No início da gravidez , há a preocupação de aderências amnióticas causando deformidades ou constrição do cordão umbilical. Há também a preocupação com as deformidades de pressão, como pés de taco, de não ter espaço livre suficiente no útero.

Mesmo com oligoidrâmnio, a resolução ultrassonográfica e o rastreamento de anomalias são muito adequados. Portanto, a ultrassonografia ainda é uma maneira eficaz de rastrear deformidades associadas e não associadas aos oligoidrâmnios.

Mais tarde na gravidez, oligoidrâmnio é um dos sinais de sofrimento fetal. Essa ocorrência pode causar compressão do cordão, o que pode levar à hipóxia fetal, significando que o bebê não está recebendo oxigênio suficiente.

A indução nem sempre é a melhor opção quando oligoidrâmnio está presente. Existem muitos fatores que precisam ser levados em consideração.

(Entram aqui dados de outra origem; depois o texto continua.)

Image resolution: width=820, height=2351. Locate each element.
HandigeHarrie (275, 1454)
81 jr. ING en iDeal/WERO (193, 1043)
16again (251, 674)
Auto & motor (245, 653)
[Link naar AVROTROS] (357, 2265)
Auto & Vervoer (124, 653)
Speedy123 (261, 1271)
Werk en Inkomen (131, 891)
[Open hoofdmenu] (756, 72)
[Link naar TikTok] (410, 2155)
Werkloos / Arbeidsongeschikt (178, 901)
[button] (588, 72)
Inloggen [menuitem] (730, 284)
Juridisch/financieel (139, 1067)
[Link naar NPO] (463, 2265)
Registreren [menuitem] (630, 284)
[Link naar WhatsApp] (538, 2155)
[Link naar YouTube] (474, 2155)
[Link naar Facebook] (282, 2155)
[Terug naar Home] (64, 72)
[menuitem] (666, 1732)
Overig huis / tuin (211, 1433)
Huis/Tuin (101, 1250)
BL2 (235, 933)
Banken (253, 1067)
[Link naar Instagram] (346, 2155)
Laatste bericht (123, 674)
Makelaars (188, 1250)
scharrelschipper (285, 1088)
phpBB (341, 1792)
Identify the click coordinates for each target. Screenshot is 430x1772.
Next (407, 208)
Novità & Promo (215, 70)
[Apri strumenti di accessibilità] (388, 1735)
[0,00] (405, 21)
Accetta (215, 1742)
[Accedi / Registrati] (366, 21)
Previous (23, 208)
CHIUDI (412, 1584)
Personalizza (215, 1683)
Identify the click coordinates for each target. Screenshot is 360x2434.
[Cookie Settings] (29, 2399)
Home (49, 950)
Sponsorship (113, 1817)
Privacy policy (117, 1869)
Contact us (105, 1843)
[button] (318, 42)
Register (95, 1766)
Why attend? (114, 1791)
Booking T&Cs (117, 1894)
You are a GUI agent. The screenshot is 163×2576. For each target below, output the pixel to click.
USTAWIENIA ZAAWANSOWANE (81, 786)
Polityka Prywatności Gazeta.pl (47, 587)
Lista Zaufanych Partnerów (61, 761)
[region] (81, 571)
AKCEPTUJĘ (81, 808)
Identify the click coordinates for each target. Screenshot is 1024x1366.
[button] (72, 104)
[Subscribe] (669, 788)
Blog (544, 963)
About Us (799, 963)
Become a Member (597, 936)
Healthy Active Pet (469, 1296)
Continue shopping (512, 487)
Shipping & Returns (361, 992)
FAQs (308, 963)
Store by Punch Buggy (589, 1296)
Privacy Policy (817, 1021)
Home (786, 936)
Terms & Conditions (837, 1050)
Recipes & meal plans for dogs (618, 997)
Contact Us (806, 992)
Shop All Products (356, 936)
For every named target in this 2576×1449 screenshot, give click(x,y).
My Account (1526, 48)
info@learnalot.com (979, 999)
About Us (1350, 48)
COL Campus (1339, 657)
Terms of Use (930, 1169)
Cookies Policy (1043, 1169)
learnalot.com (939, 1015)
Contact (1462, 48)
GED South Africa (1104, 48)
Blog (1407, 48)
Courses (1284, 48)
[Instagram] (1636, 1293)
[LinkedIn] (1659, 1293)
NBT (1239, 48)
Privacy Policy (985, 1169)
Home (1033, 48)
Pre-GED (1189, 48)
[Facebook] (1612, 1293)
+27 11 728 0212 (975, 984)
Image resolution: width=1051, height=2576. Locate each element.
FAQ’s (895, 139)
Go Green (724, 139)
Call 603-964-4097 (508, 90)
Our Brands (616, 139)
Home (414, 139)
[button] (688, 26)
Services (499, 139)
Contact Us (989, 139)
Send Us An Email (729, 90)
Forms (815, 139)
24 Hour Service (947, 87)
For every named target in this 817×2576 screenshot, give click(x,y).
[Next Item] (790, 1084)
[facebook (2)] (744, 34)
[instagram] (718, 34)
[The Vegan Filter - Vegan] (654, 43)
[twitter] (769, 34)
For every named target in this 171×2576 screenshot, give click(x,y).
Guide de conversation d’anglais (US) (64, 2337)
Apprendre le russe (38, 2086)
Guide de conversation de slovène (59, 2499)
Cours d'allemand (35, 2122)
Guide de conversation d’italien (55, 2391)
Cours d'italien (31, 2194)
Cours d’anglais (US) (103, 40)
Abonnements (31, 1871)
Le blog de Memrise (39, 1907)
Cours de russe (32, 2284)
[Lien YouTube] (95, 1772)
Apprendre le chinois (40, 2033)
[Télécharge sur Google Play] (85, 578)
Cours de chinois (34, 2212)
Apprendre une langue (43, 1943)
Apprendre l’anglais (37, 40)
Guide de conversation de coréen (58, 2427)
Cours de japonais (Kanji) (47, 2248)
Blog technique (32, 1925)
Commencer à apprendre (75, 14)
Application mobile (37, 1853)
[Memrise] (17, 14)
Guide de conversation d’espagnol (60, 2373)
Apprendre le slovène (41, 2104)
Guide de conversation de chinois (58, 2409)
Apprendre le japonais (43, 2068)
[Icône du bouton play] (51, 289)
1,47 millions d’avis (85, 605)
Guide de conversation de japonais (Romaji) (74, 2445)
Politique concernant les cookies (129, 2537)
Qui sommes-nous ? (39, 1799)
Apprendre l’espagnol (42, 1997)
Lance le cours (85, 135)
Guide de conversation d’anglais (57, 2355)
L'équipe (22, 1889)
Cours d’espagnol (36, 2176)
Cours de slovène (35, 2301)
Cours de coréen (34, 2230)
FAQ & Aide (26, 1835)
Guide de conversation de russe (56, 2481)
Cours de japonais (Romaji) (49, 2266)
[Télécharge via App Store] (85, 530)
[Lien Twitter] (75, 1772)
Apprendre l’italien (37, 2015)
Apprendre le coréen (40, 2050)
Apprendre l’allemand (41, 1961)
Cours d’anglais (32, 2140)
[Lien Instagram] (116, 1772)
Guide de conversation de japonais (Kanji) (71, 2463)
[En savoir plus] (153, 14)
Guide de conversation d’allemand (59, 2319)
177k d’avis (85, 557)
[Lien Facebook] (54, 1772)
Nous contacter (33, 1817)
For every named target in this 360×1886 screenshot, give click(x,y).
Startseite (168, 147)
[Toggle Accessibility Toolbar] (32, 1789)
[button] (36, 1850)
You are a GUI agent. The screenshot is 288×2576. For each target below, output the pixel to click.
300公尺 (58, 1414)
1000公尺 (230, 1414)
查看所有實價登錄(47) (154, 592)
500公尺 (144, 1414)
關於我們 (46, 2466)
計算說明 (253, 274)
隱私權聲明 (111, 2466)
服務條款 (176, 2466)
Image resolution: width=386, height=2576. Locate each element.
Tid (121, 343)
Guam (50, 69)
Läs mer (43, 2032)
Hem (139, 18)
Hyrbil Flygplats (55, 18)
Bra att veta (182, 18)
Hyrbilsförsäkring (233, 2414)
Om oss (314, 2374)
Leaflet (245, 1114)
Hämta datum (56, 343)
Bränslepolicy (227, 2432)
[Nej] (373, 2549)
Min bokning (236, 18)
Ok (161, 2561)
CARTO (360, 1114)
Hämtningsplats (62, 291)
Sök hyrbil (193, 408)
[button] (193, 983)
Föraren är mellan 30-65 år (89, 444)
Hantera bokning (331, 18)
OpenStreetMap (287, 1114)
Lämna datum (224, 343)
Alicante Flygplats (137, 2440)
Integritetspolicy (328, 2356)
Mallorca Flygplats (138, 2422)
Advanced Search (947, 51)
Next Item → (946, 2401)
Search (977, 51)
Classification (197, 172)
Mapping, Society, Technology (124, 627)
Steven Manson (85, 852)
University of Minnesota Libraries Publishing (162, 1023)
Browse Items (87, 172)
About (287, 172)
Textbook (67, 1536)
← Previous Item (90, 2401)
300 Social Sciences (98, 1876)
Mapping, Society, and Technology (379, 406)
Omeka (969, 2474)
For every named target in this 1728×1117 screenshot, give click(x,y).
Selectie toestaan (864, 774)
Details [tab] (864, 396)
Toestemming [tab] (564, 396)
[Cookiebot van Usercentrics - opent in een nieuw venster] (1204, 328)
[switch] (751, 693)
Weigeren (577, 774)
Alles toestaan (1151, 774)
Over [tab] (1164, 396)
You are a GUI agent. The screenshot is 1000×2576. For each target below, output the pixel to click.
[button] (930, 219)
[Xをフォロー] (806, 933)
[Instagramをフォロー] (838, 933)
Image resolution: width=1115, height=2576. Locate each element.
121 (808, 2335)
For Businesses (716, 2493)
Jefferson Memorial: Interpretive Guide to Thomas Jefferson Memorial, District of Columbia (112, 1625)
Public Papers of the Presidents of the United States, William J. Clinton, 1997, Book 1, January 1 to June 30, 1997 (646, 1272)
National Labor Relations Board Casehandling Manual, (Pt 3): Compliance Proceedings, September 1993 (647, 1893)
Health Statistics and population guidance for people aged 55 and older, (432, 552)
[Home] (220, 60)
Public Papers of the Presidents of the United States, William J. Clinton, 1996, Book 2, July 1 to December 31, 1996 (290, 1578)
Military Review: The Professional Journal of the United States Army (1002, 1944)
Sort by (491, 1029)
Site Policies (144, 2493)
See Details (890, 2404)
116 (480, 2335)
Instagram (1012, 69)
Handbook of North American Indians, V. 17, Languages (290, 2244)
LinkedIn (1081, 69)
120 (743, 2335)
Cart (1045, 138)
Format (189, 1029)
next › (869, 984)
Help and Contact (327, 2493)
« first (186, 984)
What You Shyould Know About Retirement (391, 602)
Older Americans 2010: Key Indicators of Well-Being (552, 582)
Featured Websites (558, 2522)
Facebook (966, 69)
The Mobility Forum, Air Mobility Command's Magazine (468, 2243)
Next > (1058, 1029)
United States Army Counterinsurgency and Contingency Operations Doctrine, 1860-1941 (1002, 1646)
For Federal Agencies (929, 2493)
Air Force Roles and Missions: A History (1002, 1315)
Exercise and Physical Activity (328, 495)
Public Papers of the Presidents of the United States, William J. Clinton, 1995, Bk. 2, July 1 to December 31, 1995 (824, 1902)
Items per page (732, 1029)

O mecônio, se aprovado, não pode ser diluído nos casos de oligoâmnio verdadeiros, no entanto, um estudo descobriu que havia menos incidência de coloração meconial quando foram relatados baixos volumes de líquido amniótico. No entanto, houve um aumento no número de bebês com sofrimento fetal que exige cesárea.

Outras preocupações com oligoidrâmnio:

Diabetes é comumente pensado como uma razão para oligoidrâmnio, não tem que causar um problema com a gravidez com o tratamento adequado.

Quais opções de tratamento estão disponíveis para mulheres com oligoidrâmnio?

Originalmente, sentimos que substituir o fluido por amnioinfusão era uma ótima idéia. No entanto, isso não parece ser benéfico. Sabemos que a imersão funciona bem em reverter os sinais de oligoidrâmnio.

Na ausência de RCIU e anomalias fetais, as mulheres diagnosticadas com oligoidrâmnio podem ter um bebê de tamanho adequado sem problemas de saúde.

Polidramnios

Polidramnios é o extremo oposto da escala, sendo definido como 2000 ml de fluido a termo ou maior.

Isso ocorre em menos de 1% das gestações.

Enquanto alguns acham que o polidrâmnio é uma causa de trabalho de parto prematuro por causa da distensão uterina, o polidrâmnio em si não é um preditor de trabalho de parto prematuro, mas a causa do aumento no fluido é um prognóstico de se a gravidez irá a termo.

Polidramnios é mais provável de ocorrer quando:

Existem vários graus de polidrâmnio. A gravidade do polidrâmnio não tem influência no peso do seu bebê, como haviam previsto estudos anteriores.

O tratamento é variável para polidrâmnio, incluindo tratamentos com medicamentos, uso seletivo de amniocentese para reduzir o volume de líquidos.

Se não for tratada, pode haver outros riscos no nascimento, pequenos em número, mas eles devem ser abordados. Isso incluiria uma maior incidência de prolapso medular, má apresentação fetal, descolamento de placenta e hemorragia pós-parto.

Considerando que os testes atuais não são benéficos em todos os aspectos da previsão, precisamos abordar como encontrar uma maneira que não seja invasiva para tratar esses distúrbios do líquido amniótico. Então a questão se torna com que frequência testamos, quem testamos e o que fazemos com os resultados? Neste momento, as respostas não são claras e devem ser tomadas caso a caso.

A maioria das mulheres diagnosticadas com um desses problemas não vai dar à luz um bebê com um problema, mas a preocupação existe e precisa ser adequadamente tratada pelo seu provedor de cuidados.

Referências Adicionais:

> Obstetrícia Aguda: Um Guia Prático, > Heppard >, e Garite, 1996, Mosby.
Trabalho Humano e Nascimento, 5ª Edição, Harry Oxorn, 1986, Prentice Hall.